Exercise prompt>
Give every line of the records exactly, please, from the first up to and including the one containing "The width and height of the screenshot is (496, 632).".

Information provided>
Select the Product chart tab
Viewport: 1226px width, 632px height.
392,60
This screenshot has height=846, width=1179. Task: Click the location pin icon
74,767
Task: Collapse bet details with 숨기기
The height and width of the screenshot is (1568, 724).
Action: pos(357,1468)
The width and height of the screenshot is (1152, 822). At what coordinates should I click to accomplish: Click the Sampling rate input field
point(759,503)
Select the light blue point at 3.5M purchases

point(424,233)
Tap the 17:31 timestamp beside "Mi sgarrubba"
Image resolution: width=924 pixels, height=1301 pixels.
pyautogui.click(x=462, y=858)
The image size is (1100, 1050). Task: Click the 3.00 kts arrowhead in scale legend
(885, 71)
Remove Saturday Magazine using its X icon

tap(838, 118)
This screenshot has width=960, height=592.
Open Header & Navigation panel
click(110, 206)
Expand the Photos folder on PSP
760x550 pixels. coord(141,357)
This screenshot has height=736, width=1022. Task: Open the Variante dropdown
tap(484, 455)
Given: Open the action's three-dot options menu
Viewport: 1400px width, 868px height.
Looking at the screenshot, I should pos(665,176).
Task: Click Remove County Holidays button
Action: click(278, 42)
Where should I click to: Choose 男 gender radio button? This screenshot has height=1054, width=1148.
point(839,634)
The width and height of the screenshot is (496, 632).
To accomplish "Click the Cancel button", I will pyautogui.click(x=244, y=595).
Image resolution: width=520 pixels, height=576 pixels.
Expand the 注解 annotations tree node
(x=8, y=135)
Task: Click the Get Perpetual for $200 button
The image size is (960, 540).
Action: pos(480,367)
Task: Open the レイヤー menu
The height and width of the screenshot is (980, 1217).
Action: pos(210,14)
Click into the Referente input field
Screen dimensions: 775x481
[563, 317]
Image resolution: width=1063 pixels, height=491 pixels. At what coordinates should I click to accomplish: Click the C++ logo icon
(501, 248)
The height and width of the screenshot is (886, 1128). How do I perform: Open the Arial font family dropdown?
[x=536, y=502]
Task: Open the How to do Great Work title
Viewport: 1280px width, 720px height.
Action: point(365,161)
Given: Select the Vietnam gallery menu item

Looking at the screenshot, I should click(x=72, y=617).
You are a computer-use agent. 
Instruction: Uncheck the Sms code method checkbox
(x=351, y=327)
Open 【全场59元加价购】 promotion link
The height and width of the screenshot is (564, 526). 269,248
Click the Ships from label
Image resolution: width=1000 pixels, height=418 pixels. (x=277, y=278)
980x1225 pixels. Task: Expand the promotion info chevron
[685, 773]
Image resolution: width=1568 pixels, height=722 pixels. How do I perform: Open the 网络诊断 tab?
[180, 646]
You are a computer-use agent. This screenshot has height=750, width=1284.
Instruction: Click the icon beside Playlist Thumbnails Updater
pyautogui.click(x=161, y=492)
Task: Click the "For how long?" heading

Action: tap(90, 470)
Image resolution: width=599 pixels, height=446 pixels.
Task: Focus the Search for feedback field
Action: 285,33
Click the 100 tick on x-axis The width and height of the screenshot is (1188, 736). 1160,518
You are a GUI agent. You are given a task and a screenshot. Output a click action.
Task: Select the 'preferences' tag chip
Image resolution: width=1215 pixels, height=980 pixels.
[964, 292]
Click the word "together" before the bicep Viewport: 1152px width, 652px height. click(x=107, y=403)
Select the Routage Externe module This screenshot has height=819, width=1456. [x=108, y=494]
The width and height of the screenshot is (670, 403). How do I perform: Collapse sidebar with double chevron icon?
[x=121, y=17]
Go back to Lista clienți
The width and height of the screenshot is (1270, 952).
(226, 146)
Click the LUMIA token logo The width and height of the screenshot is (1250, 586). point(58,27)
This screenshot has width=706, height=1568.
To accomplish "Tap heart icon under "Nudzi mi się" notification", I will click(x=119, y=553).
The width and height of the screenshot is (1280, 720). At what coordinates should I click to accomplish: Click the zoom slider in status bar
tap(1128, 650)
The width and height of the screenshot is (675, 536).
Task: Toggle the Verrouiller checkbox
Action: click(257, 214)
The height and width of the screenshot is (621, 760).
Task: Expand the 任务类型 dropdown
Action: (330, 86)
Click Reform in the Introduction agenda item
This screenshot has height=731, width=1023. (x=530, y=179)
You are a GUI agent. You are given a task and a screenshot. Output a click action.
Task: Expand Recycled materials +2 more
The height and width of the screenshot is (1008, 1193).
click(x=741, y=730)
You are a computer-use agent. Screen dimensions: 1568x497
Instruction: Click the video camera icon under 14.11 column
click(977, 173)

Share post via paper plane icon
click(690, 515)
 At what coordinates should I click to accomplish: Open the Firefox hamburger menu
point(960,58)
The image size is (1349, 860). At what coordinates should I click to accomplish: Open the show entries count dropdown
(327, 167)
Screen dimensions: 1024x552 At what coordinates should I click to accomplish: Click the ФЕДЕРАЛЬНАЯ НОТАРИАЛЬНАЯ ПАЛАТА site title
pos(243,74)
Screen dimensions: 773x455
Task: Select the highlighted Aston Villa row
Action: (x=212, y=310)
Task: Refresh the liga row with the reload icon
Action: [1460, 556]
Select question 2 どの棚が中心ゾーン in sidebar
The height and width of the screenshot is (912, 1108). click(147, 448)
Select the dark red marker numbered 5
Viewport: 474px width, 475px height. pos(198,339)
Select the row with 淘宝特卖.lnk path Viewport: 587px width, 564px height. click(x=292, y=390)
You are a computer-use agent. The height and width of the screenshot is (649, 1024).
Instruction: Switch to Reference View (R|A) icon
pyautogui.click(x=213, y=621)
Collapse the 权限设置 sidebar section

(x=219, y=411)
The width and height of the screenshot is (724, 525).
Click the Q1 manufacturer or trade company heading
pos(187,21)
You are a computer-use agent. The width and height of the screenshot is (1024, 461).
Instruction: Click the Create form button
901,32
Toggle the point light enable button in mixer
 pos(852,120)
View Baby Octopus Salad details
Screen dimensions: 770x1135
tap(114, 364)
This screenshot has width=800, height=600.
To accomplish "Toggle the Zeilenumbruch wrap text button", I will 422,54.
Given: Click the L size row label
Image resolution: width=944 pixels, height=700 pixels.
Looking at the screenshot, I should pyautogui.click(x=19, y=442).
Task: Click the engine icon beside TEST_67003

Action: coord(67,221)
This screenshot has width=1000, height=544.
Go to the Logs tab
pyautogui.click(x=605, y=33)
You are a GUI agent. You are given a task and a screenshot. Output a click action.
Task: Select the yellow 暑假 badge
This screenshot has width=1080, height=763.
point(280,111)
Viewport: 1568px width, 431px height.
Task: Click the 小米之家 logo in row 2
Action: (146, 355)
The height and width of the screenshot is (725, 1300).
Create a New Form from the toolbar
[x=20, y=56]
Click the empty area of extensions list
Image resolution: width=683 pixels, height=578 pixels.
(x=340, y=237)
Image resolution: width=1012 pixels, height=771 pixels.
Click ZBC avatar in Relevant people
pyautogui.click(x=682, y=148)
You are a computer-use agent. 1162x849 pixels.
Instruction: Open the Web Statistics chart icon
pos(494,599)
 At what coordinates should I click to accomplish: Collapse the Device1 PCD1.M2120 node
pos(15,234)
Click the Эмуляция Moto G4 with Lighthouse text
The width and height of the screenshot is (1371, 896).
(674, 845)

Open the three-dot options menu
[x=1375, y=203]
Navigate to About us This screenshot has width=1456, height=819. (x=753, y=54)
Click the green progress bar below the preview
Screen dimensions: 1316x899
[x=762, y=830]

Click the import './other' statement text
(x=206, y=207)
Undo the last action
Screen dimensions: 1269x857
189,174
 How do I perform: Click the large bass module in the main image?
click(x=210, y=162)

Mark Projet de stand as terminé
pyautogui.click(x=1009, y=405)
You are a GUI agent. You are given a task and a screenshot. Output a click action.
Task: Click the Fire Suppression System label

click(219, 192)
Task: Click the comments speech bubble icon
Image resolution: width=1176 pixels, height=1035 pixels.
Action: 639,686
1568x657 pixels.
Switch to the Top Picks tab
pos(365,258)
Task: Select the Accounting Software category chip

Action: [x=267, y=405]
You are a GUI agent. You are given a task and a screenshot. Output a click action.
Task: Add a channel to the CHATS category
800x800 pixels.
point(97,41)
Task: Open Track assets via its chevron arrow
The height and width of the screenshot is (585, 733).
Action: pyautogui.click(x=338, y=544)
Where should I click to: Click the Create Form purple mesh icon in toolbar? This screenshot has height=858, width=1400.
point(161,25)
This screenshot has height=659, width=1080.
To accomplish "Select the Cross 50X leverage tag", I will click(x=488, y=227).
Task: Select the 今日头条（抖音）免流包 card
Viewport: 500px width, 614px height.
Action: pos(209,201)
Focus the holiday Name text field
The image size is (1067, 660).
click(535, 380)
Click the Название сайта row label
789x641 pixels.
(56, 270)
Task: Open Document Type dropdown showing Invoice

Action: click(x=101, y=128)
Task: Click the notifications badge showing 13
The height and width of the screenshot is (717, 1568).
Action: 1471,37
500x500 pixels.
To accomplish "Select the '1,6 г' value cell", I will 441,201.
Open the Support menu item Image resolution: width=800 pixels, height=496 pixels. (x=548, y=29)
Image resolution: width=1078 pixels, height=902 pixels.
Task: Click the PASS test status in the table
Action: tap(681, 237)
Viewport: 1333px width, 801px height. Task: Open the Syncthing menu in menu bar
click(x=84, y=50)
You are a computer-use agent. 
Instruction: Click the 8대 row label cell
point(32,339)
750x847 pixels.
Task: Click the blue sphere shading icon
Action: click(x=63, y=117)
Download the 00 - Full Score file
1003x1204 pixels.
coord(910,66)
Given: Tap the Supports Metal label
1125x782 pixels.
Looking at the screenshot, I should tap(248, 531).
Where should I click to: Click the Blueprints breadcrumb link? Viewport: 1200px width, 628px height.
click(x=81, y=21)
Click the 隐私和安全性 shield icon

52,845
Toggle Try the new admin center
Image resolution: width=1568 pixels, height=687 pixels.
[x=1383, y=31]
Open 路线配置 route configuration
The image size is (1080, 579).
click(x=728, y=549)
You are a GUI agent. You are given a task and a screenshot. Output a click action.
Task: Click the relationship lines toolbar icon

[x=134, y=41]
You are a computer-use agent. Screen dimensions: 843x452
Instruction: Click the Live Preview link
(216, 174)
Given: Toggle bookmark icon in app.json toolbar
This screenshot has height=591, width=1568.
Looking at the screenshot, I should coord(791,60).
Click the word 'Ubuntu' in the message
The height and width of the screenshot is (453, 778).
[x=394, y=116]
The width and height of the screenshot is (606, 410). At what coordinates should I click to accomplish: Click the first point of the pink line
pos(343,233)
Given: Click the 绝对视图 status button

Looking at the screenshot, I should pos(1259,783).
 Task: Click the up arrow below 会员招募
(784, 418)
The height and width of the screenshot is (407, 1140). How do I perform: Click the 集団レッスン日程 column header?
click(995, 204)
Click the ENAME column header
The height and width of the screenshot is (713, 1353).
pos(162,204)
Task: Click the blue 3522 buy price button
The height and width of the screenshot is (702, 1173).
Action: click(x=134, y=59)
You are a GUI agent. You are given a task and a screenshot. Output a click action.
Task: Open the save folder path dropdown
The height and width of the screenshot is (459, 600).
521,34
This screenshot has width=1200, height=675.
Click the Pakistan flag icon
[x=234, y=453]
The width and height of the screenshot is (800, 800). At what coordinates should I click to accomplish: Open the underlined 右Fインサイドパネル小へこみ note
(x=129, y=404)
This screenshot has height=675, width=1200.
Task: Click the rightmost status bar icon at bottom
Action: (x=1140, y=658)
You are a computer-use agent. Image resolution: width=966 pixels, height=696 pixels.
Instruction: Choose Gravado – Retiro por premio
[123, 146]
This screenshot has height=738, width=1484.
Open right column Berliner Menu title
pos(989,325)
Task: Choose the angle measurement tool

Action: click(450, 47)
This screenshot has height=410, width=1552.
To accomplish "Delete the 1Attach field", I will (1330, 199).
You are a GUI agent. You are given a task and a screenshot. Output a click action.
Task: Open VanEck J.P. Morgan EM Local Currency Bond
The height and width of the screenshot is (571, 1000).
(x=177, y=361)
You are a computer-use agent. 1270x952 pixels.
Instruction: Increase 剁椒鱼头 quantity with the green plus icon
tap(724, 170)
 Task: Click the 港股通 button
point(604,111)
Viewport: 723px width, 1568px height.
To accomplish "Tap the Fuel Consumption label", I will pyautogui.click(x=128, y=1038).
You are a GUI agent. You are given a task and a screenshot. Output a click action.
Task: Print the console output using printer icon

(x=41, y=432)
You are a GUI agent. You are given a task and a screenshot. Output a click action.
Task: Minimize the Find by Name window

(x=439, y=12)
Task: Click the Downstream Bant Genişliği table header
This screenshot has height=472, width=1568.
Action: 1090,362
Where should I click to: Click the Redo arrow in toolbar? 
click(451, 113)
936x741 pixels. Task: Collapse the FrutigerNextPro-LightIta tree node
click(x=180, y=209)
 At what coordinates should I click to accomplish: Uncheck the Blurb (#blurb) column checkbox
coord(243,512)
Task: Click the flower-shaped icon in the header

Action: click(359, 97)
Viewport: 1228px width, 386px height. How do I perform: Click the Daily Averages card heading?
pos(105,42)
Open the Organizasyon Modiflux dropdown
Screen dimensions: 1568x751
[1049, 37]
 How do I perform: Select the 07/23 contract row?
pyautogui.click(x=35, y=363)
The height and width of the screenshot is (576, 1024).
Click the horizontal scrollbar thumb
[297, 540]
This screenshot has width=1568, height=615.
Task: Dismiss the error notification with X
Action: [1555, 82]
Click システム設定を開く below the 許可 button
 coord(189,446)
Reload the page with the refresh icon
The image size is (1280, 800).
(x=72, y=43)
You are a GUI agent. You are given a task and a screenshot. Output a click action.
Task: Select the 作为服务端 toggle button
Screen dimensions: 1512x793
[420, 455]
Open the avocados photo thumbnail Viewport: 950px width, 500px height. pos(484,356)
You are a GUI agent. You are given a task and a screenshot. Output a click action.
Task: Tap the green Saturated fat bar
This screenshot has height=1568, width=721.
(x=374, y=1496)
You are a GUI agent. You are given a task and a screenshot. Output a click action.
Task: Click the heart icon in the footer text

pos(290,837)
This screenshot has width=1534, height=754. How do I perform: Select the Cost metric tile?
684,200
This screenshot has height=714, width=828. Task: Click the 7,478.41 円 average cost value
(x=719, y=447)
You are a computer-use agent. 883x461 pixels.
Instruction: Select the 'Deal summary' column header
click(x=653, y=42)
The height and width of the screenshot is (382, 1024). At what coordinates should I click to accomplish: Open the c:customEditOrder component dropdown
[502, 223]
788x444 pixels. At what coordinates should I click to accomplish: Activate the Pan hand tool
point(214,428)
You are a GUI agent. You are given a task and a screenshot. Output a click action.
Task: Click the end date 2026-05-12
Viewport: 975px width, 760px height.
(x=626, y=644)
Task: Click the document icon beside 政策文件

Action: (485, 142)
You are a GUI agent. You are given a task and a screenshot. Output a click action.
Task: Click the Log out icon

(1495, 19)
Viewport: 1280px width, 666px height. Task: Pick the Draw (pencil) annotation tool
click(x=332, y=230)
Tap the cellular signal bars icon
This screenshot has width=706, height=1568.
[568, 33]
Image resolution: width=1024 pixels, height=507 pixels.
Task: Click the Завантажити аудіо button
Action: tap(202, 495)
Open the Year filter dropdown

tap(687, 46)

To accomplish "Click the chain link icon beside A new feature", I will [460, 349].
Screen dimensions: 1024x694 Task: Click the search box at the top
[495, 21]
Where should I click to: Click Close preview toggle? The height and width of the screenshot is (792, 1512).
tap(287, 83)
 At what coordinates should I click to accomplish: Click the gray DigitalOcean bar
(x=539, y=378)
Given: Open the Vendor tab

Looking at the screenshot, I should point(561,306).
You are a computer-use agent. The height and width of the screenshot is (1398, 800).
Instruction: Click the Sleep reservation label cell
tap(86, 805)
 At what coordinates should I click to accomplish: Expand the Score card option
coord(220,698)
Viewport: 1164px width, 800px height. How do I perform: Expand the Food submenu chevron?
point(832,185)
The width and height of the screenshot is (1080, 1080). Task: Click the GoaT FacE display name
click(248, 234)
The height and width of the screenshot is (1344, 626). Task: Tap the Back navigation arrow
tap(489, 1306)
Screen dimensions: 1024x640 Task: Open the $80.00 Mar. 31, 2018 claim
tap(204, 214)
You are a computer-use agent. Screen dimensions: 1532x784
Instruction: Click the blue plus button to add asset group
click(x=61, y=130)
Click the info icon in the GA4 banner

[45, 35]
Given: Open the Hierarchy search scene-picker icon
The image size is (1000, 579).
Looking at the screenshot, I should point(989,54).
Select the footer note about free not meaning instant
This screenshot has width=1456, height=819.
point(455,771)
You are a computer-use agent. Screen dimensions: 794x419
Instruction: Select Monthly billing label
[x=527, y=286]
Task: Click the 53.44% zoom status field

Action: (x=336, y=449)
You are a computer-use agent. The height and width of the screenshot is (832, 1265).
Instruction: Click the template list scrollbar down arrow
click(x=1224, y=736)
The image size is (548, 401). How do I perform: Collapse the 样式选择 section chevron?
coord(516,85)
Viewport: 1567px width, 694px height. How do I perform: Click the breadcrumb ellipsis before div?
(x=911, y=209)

Answer space>
Select the Product chart tab
Viewport: 1226px width, 632px height.
392,60
This screenshot has height=846, width=1179. Task: Click the location pin icon
74,767
Task: Collapse bet details with 숨기기
The height and width of the screenshot is (1568, 724).
Action: pos(357,1468)
The width and height of the screenshot is (1152, 822). At what coordinates should I click to accomplish: Click the Sampling rate input field
point(759,503)
Select the light blue point at 3.5M purchases

point(424,233)
Tap the 17:31 timestamp beside "Mi sgarrubba"
Image resolution: width=924 pixels, height=1301 pixels.
pyautogui.click(x=462, y=858)
The image size is (1100, 1050). Task: Click the 3.00 kts arrowhead in scale legend
(885, 71)
Remove Saturday Magazine using its X icon

tap(838, 118)
This screenshot has width=960, height=592.
Open Header & Navigation panel
click(110, 206)
Expand the Photos folder on PSP
760x550 pixels. coord(141,357)
This screenshot has height=736, width=1022. Task: Open the Variante dropdown
tap(484, 455)
Given: Open the action's three-dot options menu
Viewport: 1400px width, 868px height.
Looking at the screenshot, I should pos(665,176).
Task: Click Remove County Holidays button
Action: click(278, 42)
Where should I click to: Choose 男 gender radio button? This screenshot has height=1054, width=1148.
point(839,634)
The width and height of the screenshot is (496, 632).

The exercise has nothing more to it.